** Start Data to use **

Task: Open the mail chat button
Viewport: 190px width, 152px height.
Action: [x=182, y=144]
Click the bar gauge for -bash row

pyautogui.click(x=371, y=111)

** End Data to use **

Written exercise — Turn every line of the records above into a numbered list, leaving out blank lines.

Written solution —
1. Task: Open the mail chat button
2. Viewport: 190px width, 152px height.
3. Action: [x=182, y=144]
4. Click the bar gauge for -bash row
5. pyautogui.click(x=371, y=111)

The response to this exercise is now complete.